Employee Benefit
Plans
Employee benefit plans
are very significant economic entities in the United
States today. There are approximately 700,000 pension
plans covering more than 90 million participants and
beneficiaries. In addition, there are approximately nine
million health and welfare benefit plans.
Employee benefit plans
own significant amounts of investments. Pension plans
own more than $4.3 trillion in assets. Plans that meet
numerous and complex tax qualification requirements do
not pay federal income taxes on the income their
investments generate; neither do the plan participants
pay taxes until they receive income in the form of
distributions from the plan. Participants in qualified
health and welfare benefit plans are not taxed on the
value of the benefits provided by the plan. In addition,
some types of employee benefit plans offer participants
tax exclusions for portions of their earnings they
contribute to the plan.
In the early 1970's,
there was great concern when participants in a large
unfunded pension plan lost their benefits due to the
plan sponsor’s bankruptcy. Also, it was not uncommon for
employees who worked many years to find that they could
not receive any of their accumulated plan benefits upon
retirement or termination because of their plans’ strict
vesting schedules. As a result, the Employee Retirement
Income Security Act of 1974 (ERISA) was passed to
provide minimum standards of vesting, funding, and
fiduciary behavior for pension and welfare benefit
plans.

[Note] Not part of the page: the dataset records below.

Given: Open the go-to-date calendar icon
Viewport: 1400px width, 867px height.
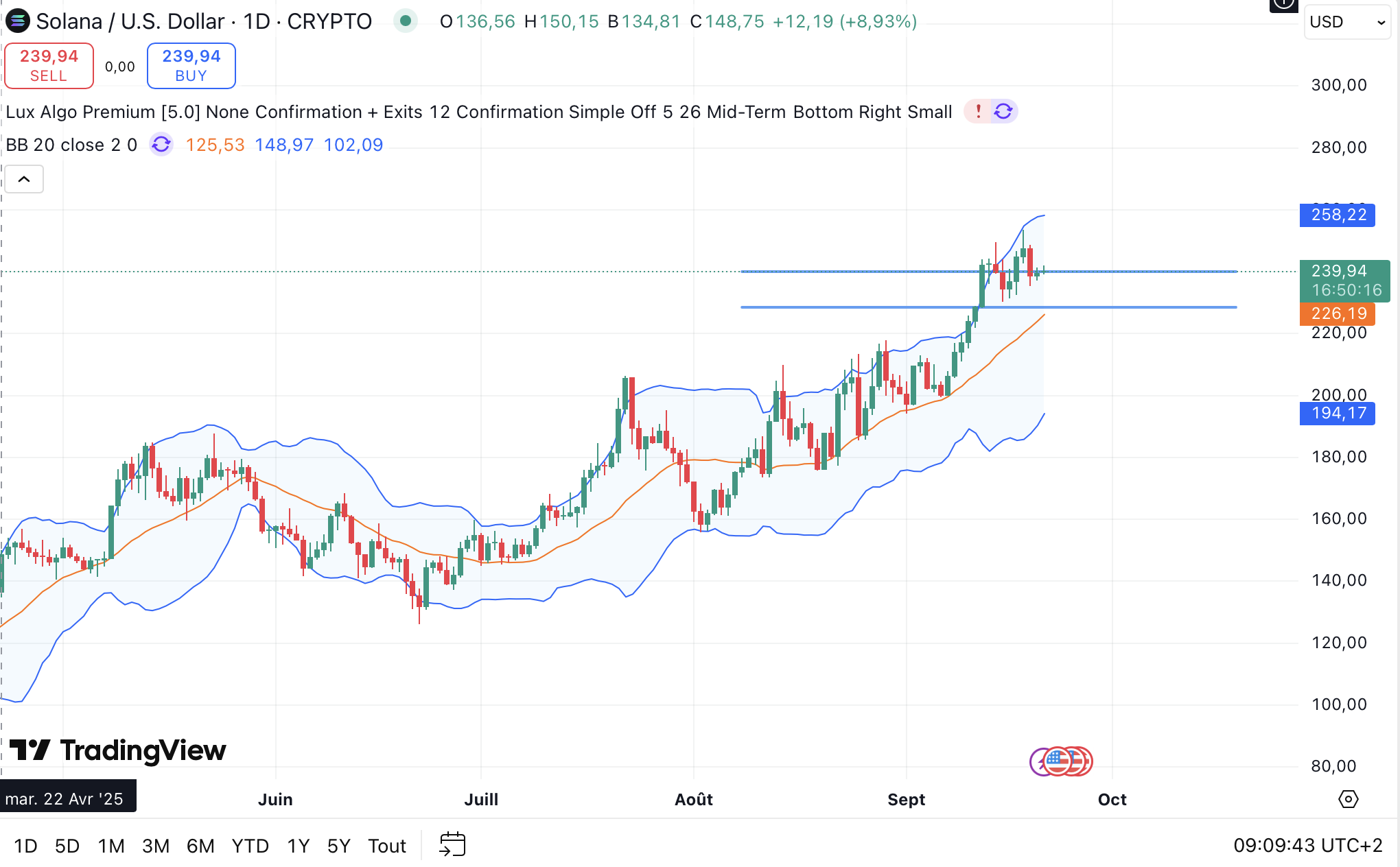Looking at the screenshot, I should pos(452,844).
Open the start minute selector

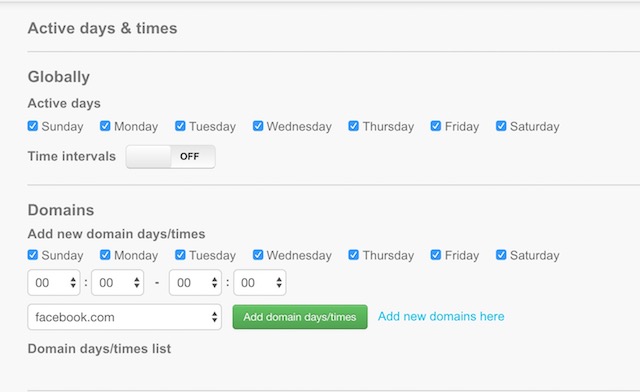(118, 283)
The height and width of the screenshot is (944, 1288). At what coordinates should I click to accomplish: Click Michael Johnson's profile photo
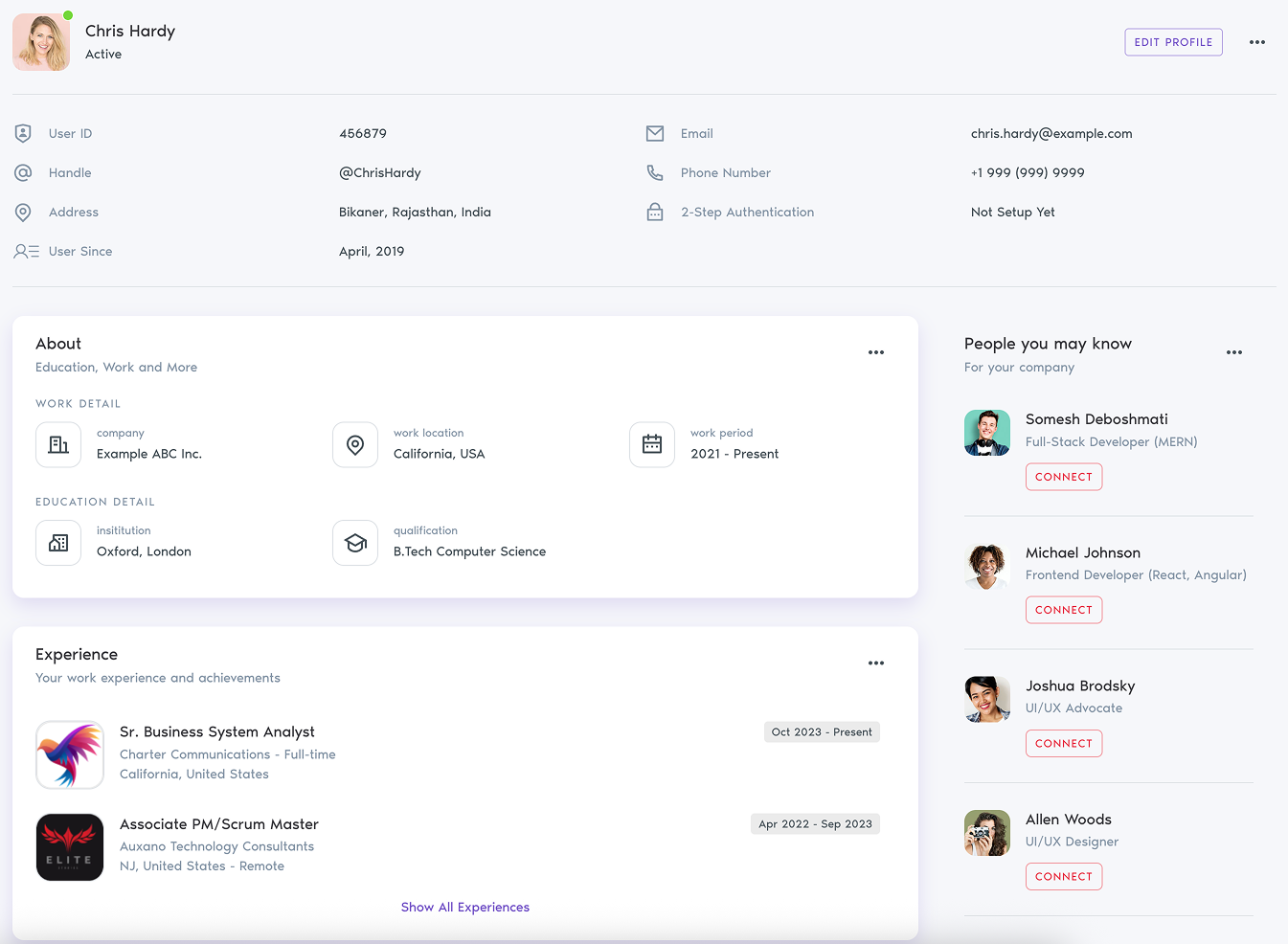coord(986,566)
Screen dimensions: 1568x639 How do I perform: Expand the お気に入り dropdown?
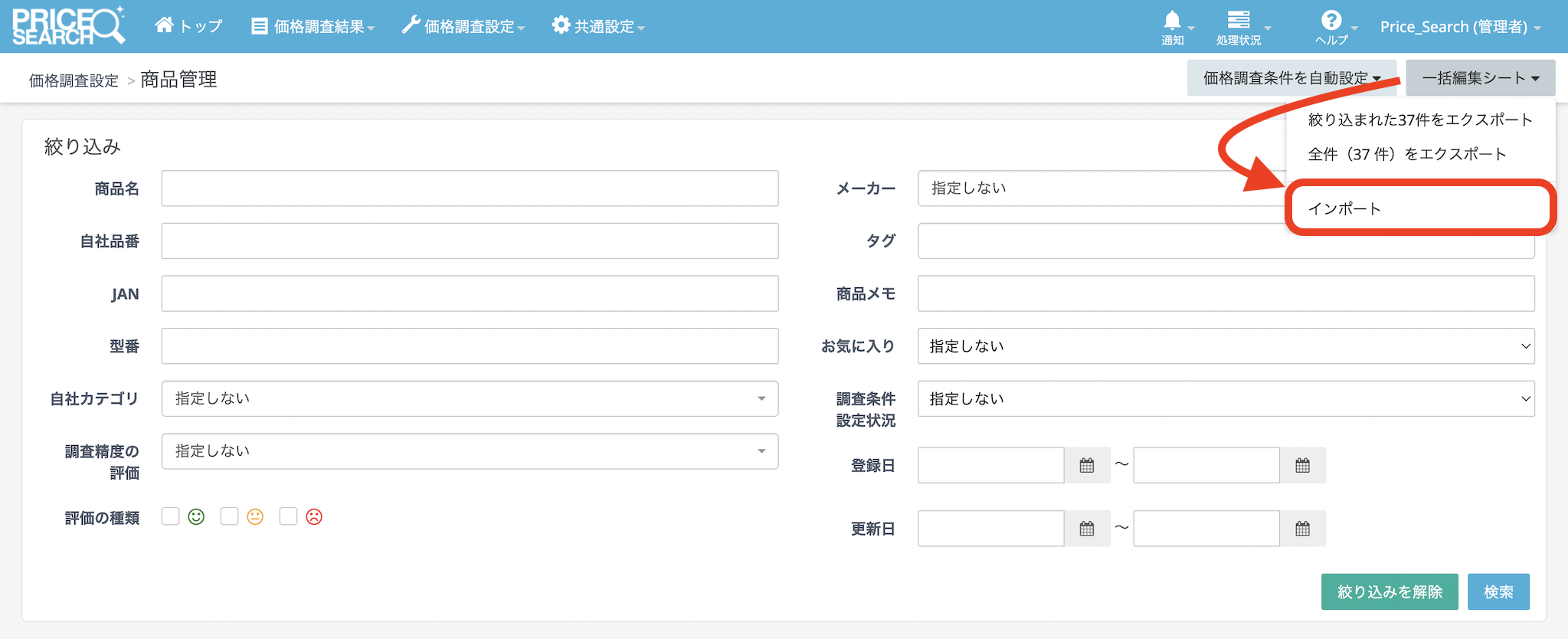click(x=1226, y=346)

ERISA also established the Pension Benefit
Guaranty Corporation to insure benefits in case certain
types of pension plans were unable to meet benefit
obligations.
In addition, ERISA
established record-keeping and financial-reporting
responsibilities for plans and imposed a requirement for
plans with 100 or more participants to have an annual
audit of their financial statements. ERISA gave the
Department of Labor (DOL) and the Internal Revenue
Service (IRS) authority to issue regulations specifying
requirements for the financial records, tax return,
annual report, and audit. Those requirements include
financial statement requirements and audits in
accordance with generally accepted auditing standards (GAAS).
Employee benefit plans
may be broadly classified as either retirement plans or
health and welfare plans. Each of these two categories
may include either defined benefit or defined
contribution plans. For example, a retirement plan may
be either a defined benefit retirement plan (typically
called a pension plan) or a defined contribution plan.
There are several specific types of defined contribution
plans, such as profit-sharing plans, employee stock
ownership plans (ESOPs), and 401(k) plans. Health and
welfare plans may also be defined benefit or defined
contribution plans and may include specific types such
as medical, disability, or life insurance plans.